In the entries that follow, the lines from the one with "Faktoid-radio (repris) (261, 407)" through the one with "2020 (246, 175)" are the ones to write out, exactly and with both ends included. Nothing else should appear.

_Source data_.
★ ★ ★

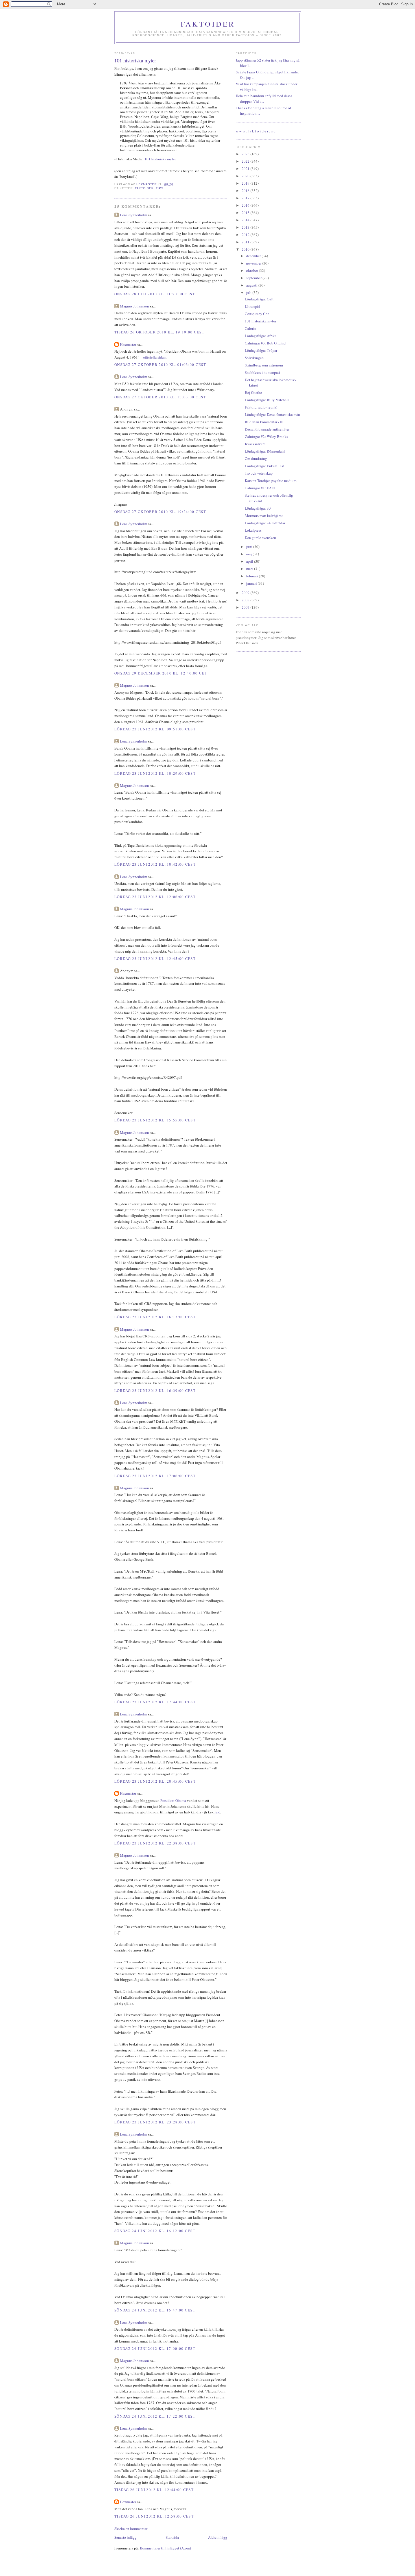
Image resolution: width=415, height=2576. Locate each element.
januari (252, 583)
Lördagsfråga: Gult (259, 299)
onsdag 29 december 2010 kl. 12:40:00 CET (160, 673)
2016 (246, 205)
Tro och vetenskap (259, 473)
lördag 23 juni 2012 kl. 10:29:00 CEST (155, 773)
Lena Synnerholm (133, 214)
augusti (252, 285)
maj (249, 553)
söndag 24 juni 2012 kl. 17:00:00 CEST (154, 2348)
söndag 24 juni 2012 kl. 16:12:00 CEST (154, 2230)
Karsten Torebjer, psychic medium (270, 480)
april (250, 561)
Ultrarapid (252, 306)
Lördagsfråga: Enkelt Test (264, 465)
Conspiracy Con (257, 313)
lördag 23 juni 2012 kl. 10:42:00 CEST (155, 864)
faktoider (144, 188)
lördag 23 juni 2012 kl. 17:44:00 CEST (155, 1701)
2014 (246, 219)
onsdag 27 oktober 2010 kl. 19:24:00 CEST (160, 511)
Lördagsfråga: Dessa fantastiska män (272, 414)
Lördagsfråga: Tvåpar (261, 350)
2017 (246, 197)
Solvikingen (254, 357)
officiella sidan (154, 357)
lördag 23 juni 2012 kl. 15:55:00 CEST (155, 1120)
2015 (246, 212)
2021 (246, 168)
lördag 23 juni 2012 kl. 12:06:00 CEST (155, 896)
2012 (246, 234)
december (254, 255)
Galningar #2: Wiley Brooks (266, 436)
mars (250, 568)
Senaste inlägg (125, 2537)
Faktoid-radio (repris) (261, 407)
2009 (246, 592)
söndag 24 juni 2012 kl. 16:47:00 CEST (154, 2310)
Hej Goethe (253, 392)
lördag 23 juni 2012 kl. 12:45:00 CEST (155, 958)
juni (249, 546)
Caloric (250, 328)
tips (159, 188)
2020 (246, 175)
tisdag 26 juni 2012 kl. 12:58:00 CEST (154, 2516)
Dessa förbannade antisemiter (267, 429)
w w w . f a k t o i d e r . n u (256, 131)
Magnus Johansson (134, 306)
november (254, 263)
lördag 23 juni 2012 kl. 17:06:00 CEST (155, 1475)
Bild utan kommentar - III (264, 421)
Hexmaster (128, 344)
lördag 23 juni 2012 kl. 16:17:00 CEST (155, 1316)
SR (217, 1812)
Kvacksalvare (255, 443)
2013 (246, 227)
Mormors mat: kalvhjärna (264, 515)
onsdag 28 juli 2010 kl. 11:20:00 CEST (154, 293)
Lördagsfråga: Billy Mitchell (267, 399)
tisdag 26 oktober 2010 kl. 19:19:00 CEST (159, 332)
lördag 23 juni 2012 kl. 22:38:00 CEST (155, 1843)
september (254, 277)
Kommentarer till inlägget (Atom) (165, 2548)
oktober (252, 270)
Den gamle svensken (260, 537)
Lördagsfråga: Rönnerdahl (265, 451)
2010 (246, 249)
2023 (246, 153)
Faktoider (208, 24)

★ ★ ★

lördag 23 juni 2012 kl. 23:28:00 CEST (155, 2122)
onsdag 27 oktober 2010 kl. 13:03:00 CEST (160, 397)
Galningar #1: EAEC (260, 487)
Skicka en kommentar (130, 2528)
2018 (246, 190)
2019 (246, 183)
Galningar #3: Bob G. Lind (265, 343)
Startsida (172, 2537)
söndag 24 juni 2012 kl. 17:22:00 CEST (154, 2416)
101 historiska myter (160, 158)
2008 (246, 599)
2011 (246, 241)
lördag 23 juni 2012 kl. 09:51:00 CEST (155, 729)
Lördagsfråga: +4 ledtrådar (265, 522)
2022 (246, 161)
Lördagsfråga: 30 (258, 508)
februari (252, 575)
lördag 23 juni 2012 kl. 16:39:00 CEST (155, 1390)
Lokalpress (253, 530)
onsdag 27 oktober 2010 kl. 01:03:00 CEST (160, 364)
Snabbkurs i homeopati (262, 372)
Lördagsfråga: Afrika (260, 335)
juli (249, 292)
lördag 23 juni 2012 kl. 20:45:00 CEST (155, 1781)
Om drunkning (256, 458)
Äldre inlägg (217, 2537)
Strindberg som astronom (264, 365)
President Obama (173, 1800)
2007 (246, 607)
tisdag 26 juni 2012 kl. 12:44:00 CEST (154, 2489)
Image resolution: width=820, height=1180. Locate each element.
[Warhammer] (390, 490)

★ ★ ★

_Expected answer_.
Faktoid-radio (repris) (261, 407)
2009 (246, 592)
söndag 24 juni 2012 kl. 16:47:00 CEST (154, 2310)
Hej Goethe (253, 392)
lördag 23 juni 2012 kl. 12:45:00 CEST (155, 958)
juni (249, 546)
Caloric (250, 328)
tips (159, 188)
2020 (246, 175)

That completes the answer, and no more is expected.